3. The warming therapy apparatus of claim 1, further comprising a correction factor determination unit, wherein the correction factor determination unit calculates the correction factor based on the measured humidity within the hood.

4. The warming therapy apparatus of claim 1, wherein the controller comprises:

a correction factor determination unit which determines a corrected air temperature; and

an air temperature controller which receives a control signal from the correction factor determination unit, and adjusts the air temperature accordingly.

5. The apparatus of claim 4, wherein the correction factor determination unit calculates the corrected air temperature by determining the sum of the measured air temperature and the calculated correction factor.

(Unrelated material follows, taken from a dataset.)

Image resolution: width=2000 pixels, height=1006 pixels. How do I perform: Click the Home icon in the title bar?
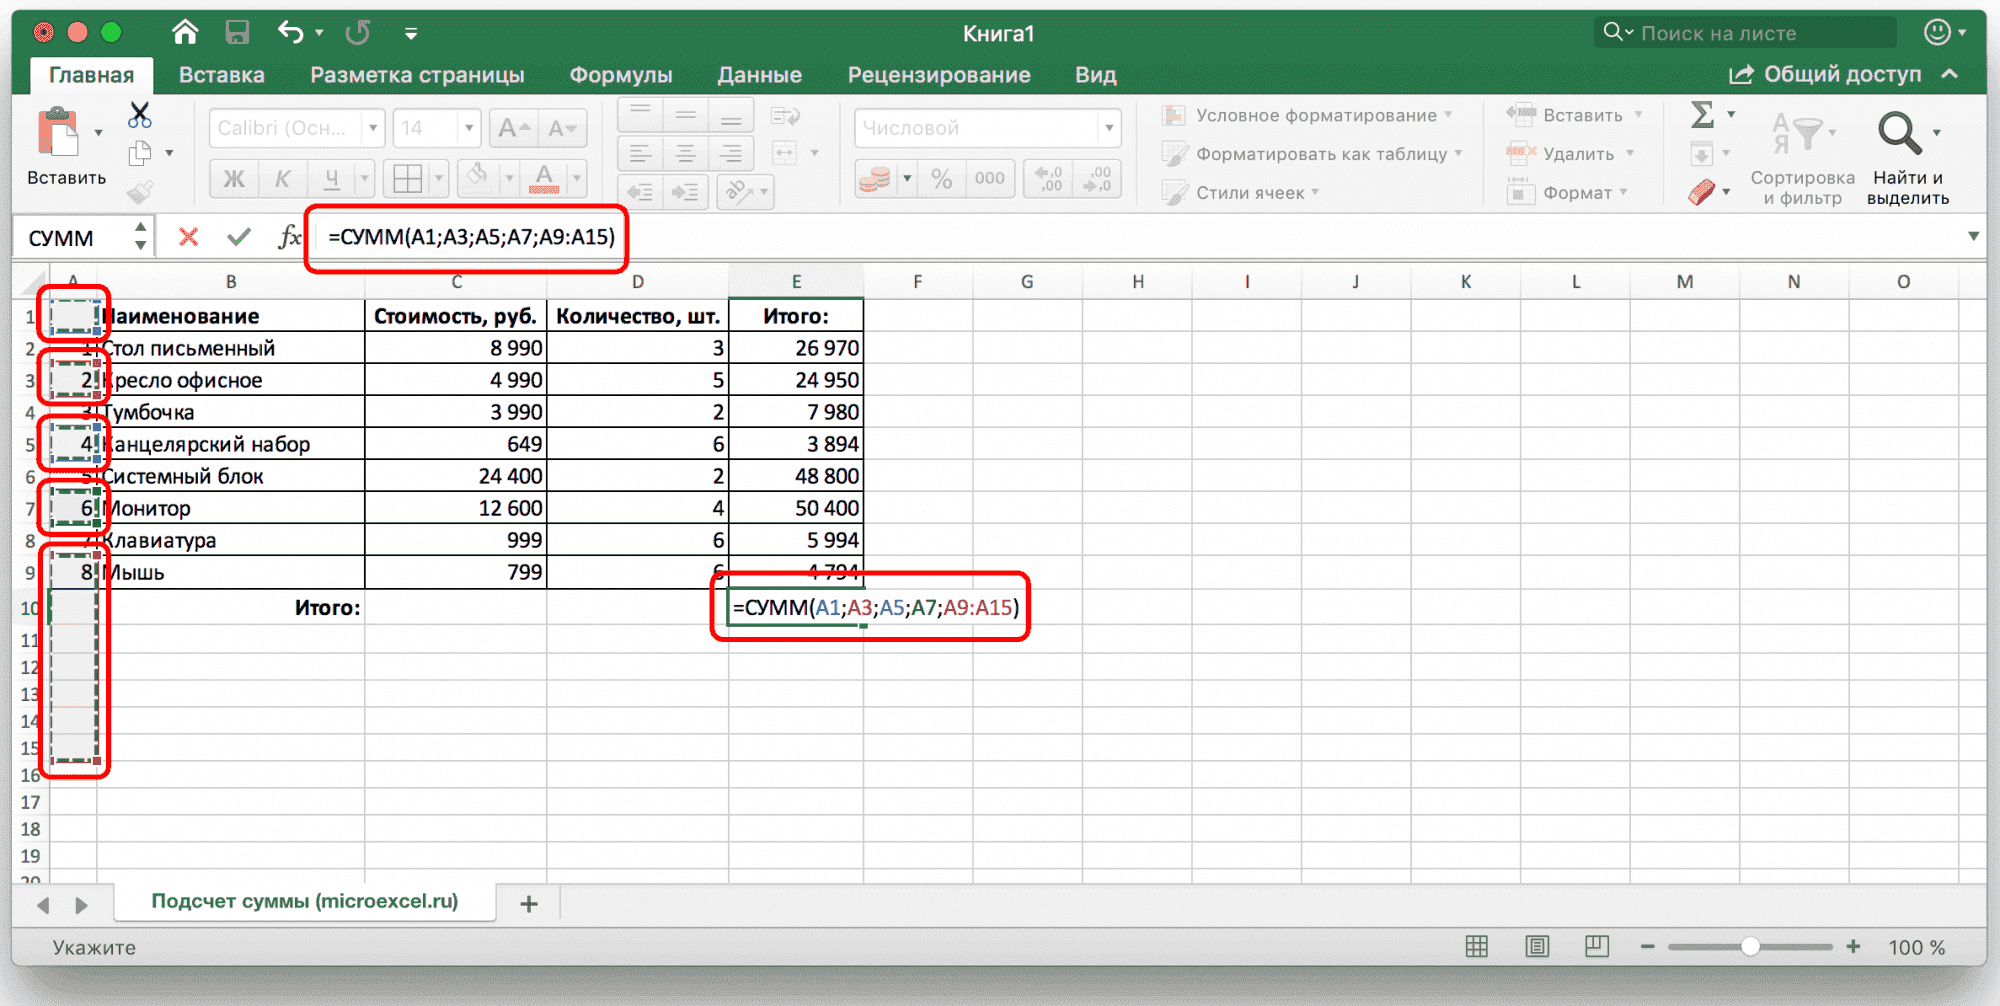(185, 33)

6. The apparatus of claim 4, wherein the correction factor is a function of the measured humidity.

7. The apparatus of claim 4, wherein the correction factor is a polynomial of the measured humidity.

8. The apparatus of claim 6, wherein the correction factor is a quadratic polynomial of the measured humidity.

9. A method of adjusting the air temperature inside an enclosure for medical patients, comprising:

measuring the air temperature at a predetermined location inside the enclosure;

measuring the humidity inside the enclosure;

determining a correction factor;

applying the correction factor to the measured air temperature to determine a temperature correction value; and

adjusting the air temperature inside the enclosure based on the temperature correction value.

10. The method of claim 9, wherein the correction factor accounts for the level of humidity in the enclosure.

11. The method of claim 9, wherein the air temperature inside the enclosure is measured with a sensor.

12. The method of claim 9, wherein the humidity inside of the enclosure is measured with a sensor.

13. The method of claim 9, wherein the temperature correction value is the sum of the correction factor and the measured air temperature.

14. The method of claim 9, wherein the correction factor is a function of the measured humidity.

15. The method of claim 9, wherein the correction factor is a polynomial of the measured humidity.

16. The method of claim 14, wherein the correction factor is a quadratic polynomial of the measured humidity.